── 正文 ──
You should copy this file into "config.xml" and modify it for
your server.
********************************************************* -->
<!-- ** MODIFY **
The "site" node describes your basic web site.
Required attributes:
base_url - the top-level URL of the site being mapped
store_into - the webserver path to the desired output file.
This should end in '.xml' or '.xml.gz'
(the script will create this file)
Optional attributes:
verbose - an integer from 0 (quiet) to 3 (noisy) for
how much diagnostic output the script gives
suppress_search_engine_notify="1"
- disables notifying search engines about the new map
(same as the "testing" command-line argument.)
default_encoding
- names a character encoding to use for URLs and
file paths. (Example: "UTF-8")
-->
<site
base_url="http://www.websitename.com.au"
store_into="/var/website/go-shop.com.au/sitemap.xml"
verbose="1"
>
<url
href="http://www.websitename.com.au"
lastmod="2007-01-01"
changefreq="daily"
priority="1.0" />
<directory path="/var/website/websitename/" url="http://www.websitename.com.au/" />
<urllist path="/var/website/websitename/urllist.txt" encoding="UTF-8" />
<filter action="drop" type="wildcard" pattern="*.css" />
<filter action="drop" type="wildcard" pattern="*.js" />
<filter action="drop" type="wildcard" pattern="*.inc" />
<filter action="drop" type="wildcard" pattern="*.jpg" />
<filter action="drop" type="wildcard" pattern="*/search" />
<filter action="drop" type="wildcard" pattern="*/images" />
<!-- ** MODIFY or DELETE **
"sitemap" nodes tell the script to scan other Sitemap files. This can
be useful to aggregate the results of multiple runs of this script into
a single Sitemap.
───
── 记录 ──
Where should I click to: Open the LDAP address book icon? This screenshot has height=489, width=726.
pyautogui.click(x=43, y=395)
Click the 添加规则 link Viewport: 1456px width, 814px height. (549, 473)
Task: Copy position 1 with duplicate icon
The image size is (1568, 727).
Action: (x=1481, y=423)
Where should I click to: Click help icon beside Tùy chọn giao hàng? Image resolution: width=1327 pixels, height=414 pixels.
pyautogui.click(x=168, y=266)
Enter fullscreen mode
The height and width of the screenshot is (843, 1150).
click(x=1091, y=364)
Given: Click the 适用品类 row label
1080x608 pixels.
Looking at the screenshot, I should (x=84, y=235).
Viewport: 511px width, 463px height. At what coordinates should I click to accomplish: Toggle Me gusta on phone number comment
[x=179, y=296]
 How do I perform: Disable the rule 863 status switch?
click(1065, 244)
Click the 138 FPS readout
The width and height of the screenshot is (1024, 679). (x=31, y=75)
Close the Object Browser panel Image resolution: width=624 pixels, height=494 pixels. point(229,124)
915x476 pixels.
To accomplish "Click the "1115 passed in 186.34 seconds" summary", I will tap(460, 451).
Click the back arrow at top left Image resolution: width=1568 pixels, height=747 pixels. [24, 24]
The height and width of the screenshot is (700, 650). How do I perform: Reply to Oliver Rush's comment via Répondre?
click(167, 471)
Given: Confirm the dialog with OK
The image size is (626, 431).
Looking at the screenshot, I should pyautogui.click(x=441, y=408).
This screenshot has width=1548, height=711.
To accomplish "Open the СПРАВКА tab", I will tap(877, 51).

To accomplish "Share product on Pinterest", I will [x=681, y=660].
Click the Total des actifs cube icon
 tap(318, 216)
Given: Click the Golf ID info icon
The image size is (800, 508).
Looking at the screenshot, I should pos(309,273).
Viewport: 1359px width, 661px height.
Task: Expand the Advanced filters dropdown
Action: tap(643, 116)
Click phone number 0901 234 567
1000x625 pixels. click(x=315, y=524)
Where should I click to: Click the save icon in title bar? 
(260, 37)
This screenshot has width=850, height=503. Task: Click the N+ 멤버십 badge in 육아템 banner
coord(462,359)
───
## 材料问题:
1. 在这段站点地图配置文本中，verbose 属性可以取什么范围的值？
2. 请一字不差地复制站点地图配置文本中从“You should copy”起、到“basic web site.”止的部分。

## 逐题结果:
1. 从 0（安静）到 3（嘈杂）的整数。

2.
You should copy this file into "config.xml" and modify it for
your server.
********************************************************* -->
<!-- ** MODIFY **
The "site" node describes your basic web site.